Bacchus was developed with a strong influence from Lipovitan-D, by Kang Shinho, who had studied medicine in Germany in the 1950s. He named the product Bacchus after the Roman god of wine, of which he had seen a statue inside of the Hamburg City Hall. Bacchus was introduced in 1961 as a tablet, sold in pharmacies as an 'herbal medicine' to prevent colds and cure hangovers.

In 1963 Kang turned it into a drink.

In particular Bacchus-F, with its higher content of 2000 mg of Taurine, has been a favourite of Korean university students.

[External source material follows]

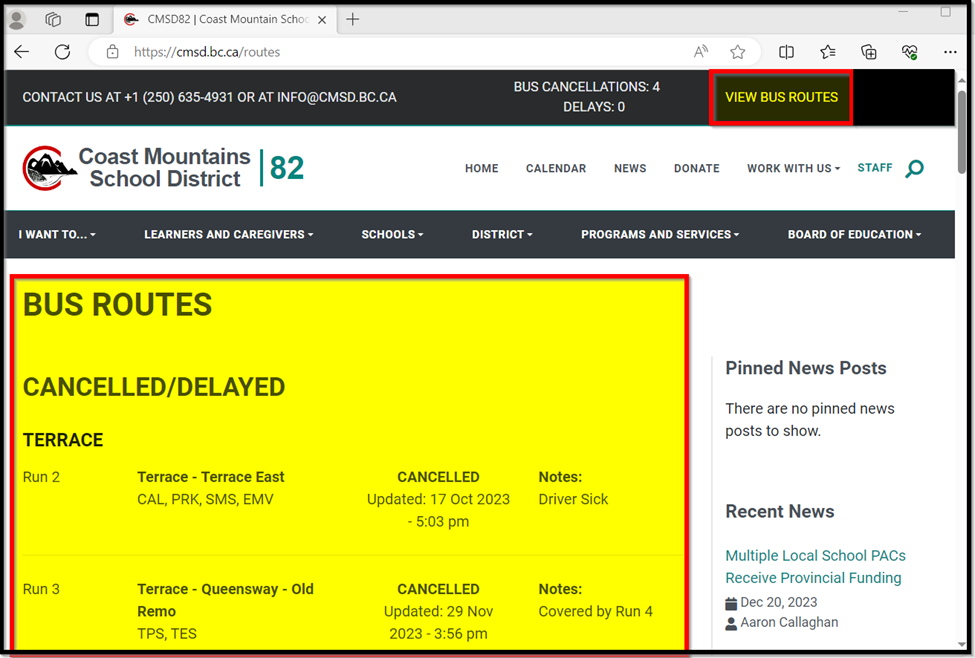
Task: Add page to favorites star icon
Action: [738, 52]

With the worldwide rise of energy drinks as fashionable mixers in alcoholic drinks like Vodka-Red Bull, Bacchus also has gained a place in American culture. The most common form of consumption is the "Bacchus Bomb", which is produced by pouring a full 3.3 oz bottle of Bacchus into a cup and subsequently dropping a shot glass filled with vodka into the cup, with the resulting mixture being consumed as rapidly as possible.

== In popular culture ==
The Bacchus Lady is a South Korean film that was presented in the Panorama section of the 66th Berlin International Film Festival. The film depicts the life of an elderly Bacchus Lady, which is a Korean prostitute selling the Bacchus energy drink.

In the 2009 Korean film Mother, directed by Bong Joon-ho, the protagonist is given a bottle of insecticide by his mother in a Bacchus bottle as a child.